▶ [Given instruction]
Rewrite the entries below so that each "GUI agent" becomes "UI agent", keeping every other word as it is.

--- start Source data ---

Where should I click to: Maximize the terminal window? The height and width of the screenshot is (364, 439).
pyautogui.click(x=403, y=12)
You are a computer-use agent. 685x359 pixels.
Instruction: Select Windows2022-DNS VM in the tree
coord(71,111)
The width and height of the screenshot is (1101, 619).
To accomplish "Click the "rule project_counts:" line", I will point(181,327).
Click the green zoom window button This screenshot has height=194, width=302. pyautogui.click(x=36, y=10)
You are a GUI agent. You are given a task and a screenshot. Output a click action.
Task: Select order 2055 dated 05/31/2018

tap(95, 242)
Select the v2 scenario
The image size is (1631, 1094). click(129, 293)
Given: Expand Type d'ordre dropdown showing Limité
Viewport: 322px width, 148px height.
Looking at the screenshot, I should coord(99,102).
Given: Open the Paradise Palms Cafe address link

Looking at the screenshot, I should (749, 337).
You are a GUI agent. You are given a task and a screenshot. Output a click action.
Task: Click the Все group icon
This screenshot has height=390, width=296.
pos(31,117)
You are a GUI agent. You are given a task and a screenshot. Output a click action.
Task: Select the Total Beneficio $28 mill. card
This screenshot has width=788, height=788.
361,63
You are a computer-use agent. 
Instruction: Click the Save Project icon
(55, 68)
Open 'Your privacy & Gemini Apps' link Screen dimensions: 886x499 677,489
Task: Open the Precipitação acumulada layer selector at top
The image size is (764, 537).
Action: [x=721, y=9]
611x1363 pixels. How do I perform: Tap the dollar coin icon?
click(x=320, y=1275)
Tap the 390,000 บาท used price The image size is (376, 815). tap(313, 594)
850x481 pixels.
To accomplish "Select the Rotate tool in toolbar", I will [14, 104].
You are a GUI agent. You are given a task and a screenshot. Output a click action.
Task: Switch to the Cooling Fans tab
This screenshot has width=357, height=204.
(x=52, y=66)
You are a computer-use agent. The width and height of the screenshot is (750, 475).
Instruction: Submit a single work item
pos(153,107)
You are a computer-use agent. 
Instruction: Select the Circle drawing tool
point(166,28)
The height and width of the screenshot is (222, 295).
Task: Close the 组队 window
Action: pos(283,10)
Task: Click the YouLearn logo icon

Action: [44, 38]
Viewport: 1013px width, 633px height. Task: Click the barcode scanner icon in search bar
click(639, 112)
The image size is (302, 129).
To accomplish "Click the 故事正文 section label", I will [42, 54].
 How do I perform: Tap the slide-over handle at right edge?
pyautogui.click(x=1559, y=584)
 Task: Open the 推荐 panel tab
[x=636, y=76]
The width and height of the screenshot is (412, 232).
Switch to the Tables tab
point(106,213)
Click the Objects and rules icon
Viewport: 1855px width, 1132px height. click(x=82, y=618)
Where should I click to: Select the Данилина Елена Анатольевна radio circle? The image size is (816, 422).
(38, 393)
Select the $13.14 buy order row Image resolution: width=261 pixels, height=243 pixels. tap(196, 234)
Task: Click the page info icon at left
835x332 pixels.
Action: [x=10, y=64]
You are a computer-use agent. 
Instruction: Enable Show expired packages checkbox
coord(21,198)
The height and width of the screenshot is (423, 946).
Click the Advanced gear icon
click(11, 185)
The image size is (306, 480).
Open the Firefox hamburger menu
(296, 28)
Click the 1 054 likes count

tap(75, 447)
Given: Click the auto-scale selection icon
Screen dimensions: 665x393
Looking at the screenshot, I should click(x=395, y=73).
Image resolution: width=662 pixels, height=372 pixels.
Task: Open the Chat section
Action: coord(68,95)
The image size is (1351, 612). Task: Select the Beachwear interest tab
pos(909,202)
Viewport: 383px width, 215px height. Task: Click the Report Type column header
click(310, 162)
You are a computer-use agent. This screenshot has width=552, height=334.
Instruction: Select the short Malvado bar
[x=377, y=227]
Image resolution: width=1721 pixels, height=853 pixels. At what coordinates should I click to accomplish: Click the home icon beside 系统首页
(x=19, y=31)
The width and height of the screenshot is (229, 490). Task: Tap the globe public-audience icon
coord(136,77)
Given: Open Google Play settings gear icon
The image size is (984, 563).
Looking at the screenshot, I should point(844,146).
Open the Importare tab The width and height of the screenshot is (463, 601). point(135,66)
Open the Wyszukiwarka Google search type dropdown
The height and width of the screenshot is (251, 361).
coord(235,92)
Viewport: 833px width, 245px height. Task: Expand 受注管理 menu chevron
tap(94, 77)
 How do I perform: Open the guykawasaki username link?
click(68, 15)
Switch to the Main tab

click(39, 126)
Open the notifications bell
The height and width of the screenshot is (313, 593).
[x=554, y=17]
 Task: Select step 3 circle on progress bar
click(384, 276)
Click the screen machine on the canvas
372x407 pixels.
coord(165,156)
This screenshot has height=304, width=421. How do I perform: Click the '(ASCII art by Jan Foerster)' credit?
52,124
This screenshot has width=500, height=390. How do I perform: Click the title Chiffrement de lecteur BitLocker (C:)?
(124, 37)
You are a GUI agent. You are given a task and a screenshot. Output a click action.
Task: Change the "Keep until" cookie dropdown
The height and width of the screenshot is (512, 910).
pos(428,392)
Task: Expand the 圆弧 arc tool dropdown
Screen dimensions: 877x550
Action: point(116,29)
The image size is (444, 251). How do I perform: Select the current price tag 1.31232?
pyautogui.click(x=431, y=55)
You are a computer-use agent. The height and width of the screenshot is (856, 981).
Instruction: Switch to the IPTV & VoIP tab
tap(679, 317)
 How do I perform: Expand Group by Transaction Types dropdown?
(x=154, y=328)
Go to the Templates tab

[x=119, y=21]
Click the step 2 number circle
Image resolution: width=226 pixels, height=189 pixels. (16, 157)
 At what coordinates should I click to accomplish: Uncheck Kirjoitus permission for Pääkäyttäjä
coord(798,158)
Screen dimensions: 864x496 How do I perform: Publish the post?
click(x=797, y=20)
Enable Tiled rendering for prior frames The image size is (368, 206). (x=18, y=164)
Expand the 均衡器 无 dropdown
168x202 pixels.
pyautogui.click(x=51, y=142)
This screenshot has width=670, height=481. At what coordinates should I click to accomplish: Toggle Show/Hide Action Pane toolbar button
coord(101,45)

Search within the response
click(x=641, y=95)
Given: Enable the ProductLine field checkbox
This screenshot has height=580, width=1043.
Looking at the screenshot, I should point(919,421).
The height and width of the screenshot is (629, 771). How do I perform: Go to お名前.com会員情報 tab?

--- end Source data ---

▶ [Task result]
Where should I click to: Maximize the terminal window? The height and width of the screenshot is (364, 439).
pyautogui.click(x=403, y=12)
You are a computer-use agent. 685x359 pixels.
Instruction: Select Windows2022-DNS VM in the tree
coord(71,111)
The width and height of the screenshot is (1101, 619).
To accomplish "Click the "rule project_counts:" line", I will point(181,327).
Click the green zoom window button This screenshot has height=194, width=302. pyautogui.click(x=36, y=10)
You are a UI agent. You are given a task and a screenshot. Output a click action.
Task: Select order 2055 dated 05/31/2018

tap(95, 242)
Select the v2 scenario
The image size is (1631, 1094). click(129, 293)
Given: Expand Type d'ordre dropdown showing Limité
Viewport: 322px width, 148px height.
Looking at the screenshot, I should coord(99,102).
Given: Open the Paradise Palms Cafe address link

Looking at the screenshot, I should (749, 337).
You are a UI agent. You are given a task and a screenshot. Output a click action.
Task: Click the Все group icon
This screenshot has height=390, width=296.
pos(31,117)
You are a UI agent. You are given a task and a screenshot. Output a click action.
Task: Select the Total Beneficio $28 mill. card
This screenshot has width=788, height=788.
361,63
You are a computer-use agent. 
Instruction: Click the Save Project icon
(55, 68)
Open 'Your privacy & Gemini Apps' link Screen dimensions: 886x499 677,489
Task: Open the Precipitação acumulada layer selector at top
The image size is (764, 537).
Action: [x=721, y=9]
611x1363 pixels. How do I perform: Tap the dollar coin icon?
click(x=320, y=1275)
Tap the 390,000 บาท used price The image size is (376, 815). tap(313, 594)
850x481 pixels.
To accomplish "Select the Rotate tool in toolbar", I will [14, 104].
You are a UI agent. You are given a task and a screenshot. Output a click action.
Task: Switch to the Cooling Fans tab
This screenshot has width=357, height=204.
(x=52, y=66)
You are a computer-use agent. The width and height of the screenshot is (750, 475).
Instruction: Submit a single work item
pos(153,107)
You are a computer-use agent. 
Instruction: Select the Circle drawing tool
point(166,28)
The height and width of the screenshot is (222, 295).
Task: Close the 组队 window
Action: pos(283,10)
Task: Click the YouLearn logo icon

Action: [44, 38]
Viewport: 1013px width, 633px height. Task: Click the barcode scanner icon in search bar
click(639, 112)
The image size is (302, 129).
To accomplish "Click the 故事正文 section label", I will [42, 54].
 How do I perform: Tap the slide-over handle at right edge?
pyautogui.click(x=1559, y=584)
 Task: Open the 推荐 panel tab
[x=636, y=76]
The width and height of the screenshot is (412, 232).
Switch to the Tables tab
point(106,213)
Click the Objects and rules icon
Viewport: 1855px width, 1132px height. click(x=82, y=618)
Where should I click to: Select the Данилина Елена Анатольевна radio circle? The image size is (816, 422).
(38, 393)
Select the $13.14 buy order row Image resolution: width=261 pixels, height=243 pixels. tap(196, 234)
Task: Click the page info icon at left
835x332 pixels.
Action: [x=10, y=64]
You are a computer-use agent. 
Instruction: Enable Show expired packages checkbox
coord(21,198)
The height and width of the screenshot is (423, 946).
Click the Advanced gear icon
click(11, 185)
The image size is (306, 480).
Open the Firefox hamburger menu
(296, 28)
Click the 1 054 likes count

tap(75, 447)
Given: Click the auto-scale selection icon
Screen dimensions: 665x393
Looking at the screenshot, I should click(x=395, y=73).
Image resolution: width=662 pixels, height=372 pixels.
Task: Open the Chat section
Action: coord(68,95)
The image size is (1351, 612). Task: Select the Beachwear interest tab
pos(909,202)
Viewport: 383px width, 215px height. Task: Click the Report Type column header
click(310, 162)
You are a computer-use agent. This screenshot has width=552, height=334.
Instruction: Select the short Malvado bar
[x=377, y=227]
Image resolution: width=1721 pixels, height=853 pixels. At what coordinates should I click to accomplish: Click the home icon beside 系统首页
(x=19, y=31)
The width and height of the screenshot is (229, 490). Task: Tap the globe public-audience icon
coord(136,77)
Given: Open Google Play settings gear icon
The image size is (984, 563).
Looking at the screenshot, I should point(844,146).
Open the Importare tab The width and height of the screenshot is (463, 601). point(135,66)
Open the Wyszukiwarka Google search type dropdown
The height and width of the screenshot is (251, 361).
coord(235,92)
Viewport: 833px width, 245px height. Task: Expand 受注管理 menu chevron
tap(94, 77)
 How do I perform: Open the guykawasaki username link?
click(68, 15)
Switch to the Main tab

click(39, 126)
Open the notifications bell
The height and width of the screenshot is (313, 593).
[x=554, y=17]
 Task: Select step 3 circle on progress bar
click(384, 276)
Click the screen machine on the canvas
372x407 pixels.
coord(165,156)
This screenshot has height=304, width=421. How do I perform: Click the '(ASCII art by Jan Foerster)' credit?
52,124
This screenshot has width=500, height=390. How do I perform: Click the title Chiffrement de lecteur BitLocker (C:)?
(124, 37)
You are a UI agent. You are given a task and a screenshot. Output a click action.
Task: Change the "Keep until" cookie dropdown
The height and width of the screenshot is (512, 910).
pos(428,392)
Task: Expand the 圆弧 arc tool dropdown
Screen dimensions: 877x550
Action: point(116,29)
The image size is (444, 251). How do I perform: Select the current price tag 1.31232?
pyautogui.click(x=431, y=55)
You are a computer-use agent. The height and width of the screenshot is (856, 981).
Instruction: Switch to the IPTV & VoIP tab
tap(679, 317)
 How do I perform: Expand Group by Transaction Types dropdown?
(x=154, y=328)
Go to the Templates tab

[x=119, y=21]
Click the step 2 number circle
Image resolution: width=226 pixels, height=189 pixels. (16, 157)
 At what coordinates should I click to accomplish: Uncheck Kirjoitus permission for Pääkäyttäjä
coord(798,158)
Screen dimensions: 864x496 How do I perform: Publish the post?
click(x=797, y=20)
Enable Tiled rendering for prior frames The image size is (368, 206). (x=18, y=164)
Expand the 均衡器 无 dropdown
168x202 pixels.
pyautogui.click(x=51, y=142)
This screenshot has width=670, height=481. At what coordinates should I click to accomplish: Toggle Show/Hide Action Pane toolbar button
coord(101,45)

Search within the response
click(x=641, y=95)
Given: Enable the ProductLine field checkbox
This screenshot has height=580, width=1043.
Looking at the screenshot, I should point(919,421).
The height and width of the screenshot is (629, 771). How do I perform: Go to お名前.com会員情報 tab?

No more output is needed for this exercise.